The $6,000 comprised a significant portion of the program's funds garnered from fundraisers and dues paid by its roughly 50 youth participants between 14 and 20 years old, Swoboda said.
"I am disgusted," Swoboda said. "I am again upset about a public servant falling short of the expectation that the community has of us. I am very, very disappointed, and the kids need to realize that this is no reflection on them or the great work that they do. I am very proud of our Explorer Post."
Swoboda said officials learned on Nov. 4 of an unauthorized bank checking account being used by the Elgin Police Explorer Post. The account had been opened in March 2012 and Rog had made withdrawals from it for personal expenses ever since until it was discovered and audited in November, he added.
The city has an official account for the Explorer program, opened in 2015, where the funds should have been deposited but weren't, Swoboda said.
Elgin's audit of its Explorer program's finances was spurred by the now infamous case of Fox Lake police Lt. Charles Joseph Gliniewicz, who stole money from that department's Explorer youth program and later staged his suicide as part of an elaborate cover up.
"When information was released that criminal activity was afoot there, we decided to look at our own procedures and to make sure that couldn't happen here in Elgin," Swoboda said. "When you see something happening someplace else, recognizing that those things potentially could happen here, that's why we started the investigation."
Officials would not comment on how the Explorer program's finances were being tracked before 2015. No other police employee was implicated as being involved in swindling funds, Swoboda said.
Rog, who was named the department's Civilian of the Year in February 2014, also has served as court liaison officer. In 2013, he was instrumental in an animal cruelty and child neglect case involving nine dogs and several children.
Before he resigned, Rog had been placed on paid administrative leave during the investigation.
He was released after posting 10 percent of his $40,000 bail Monday afternoon.

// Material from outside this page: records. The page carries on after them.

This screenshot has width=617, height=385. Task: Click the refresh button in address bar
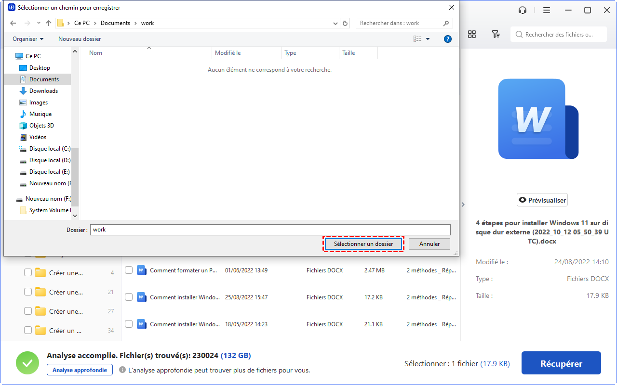tap(345, 23)
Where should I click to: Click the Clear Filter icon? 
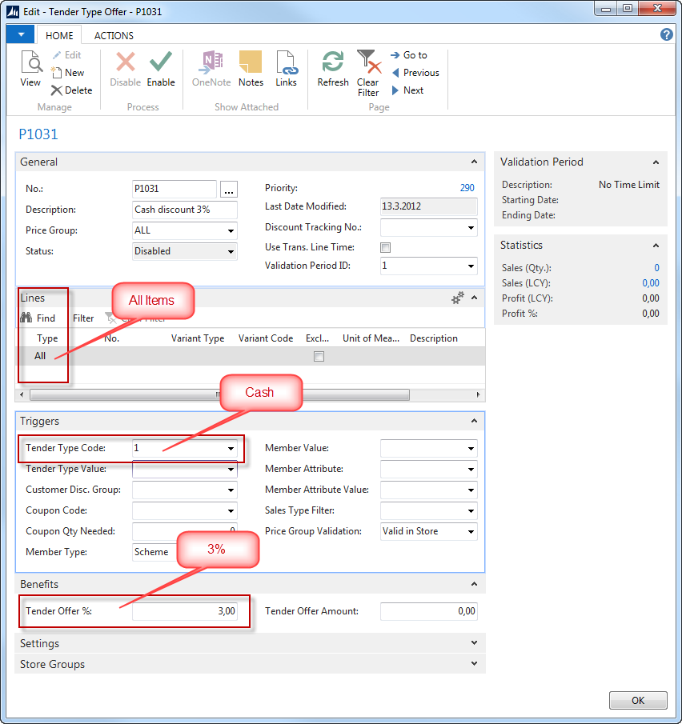(368, 62)
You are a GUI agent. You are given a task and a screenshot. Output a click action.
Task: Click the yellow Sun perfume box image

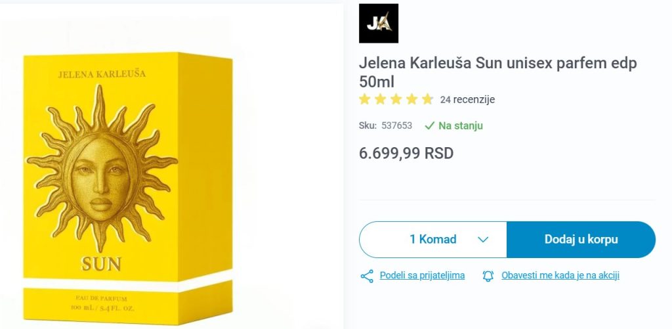point(128,188)
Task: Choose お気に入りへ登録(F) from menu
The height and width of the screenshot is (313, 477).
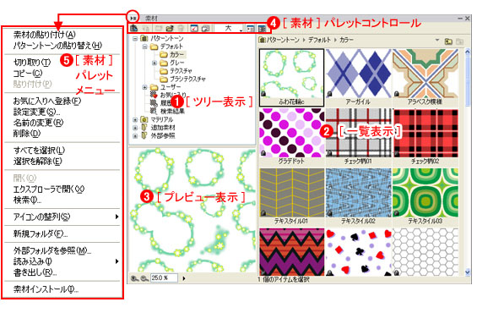Action: pyautogui.click(x=47, y=102)
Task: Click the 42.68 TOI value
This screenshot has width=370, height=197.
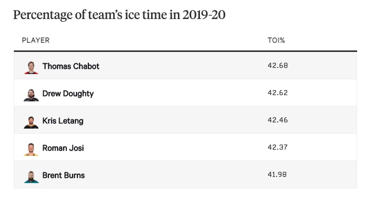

Rog is set to appear for a hearing on Feb. 3 at the Kane County courthouse.
Swoboda said he was proud of the department's handling of the investigation internally.
"I don't think the public ever expects that public servants are going to be perfect," he said. "But I think what they do expect is when someone does fall short of expectations is they are held accountable ... it says a lot about the professionalism of the Elgin Police Department."
Cmdr. Ana Lalley has taken over supervision of the Explorer program, while the second-in-command at animal control has taken over those duties, Swoboda said.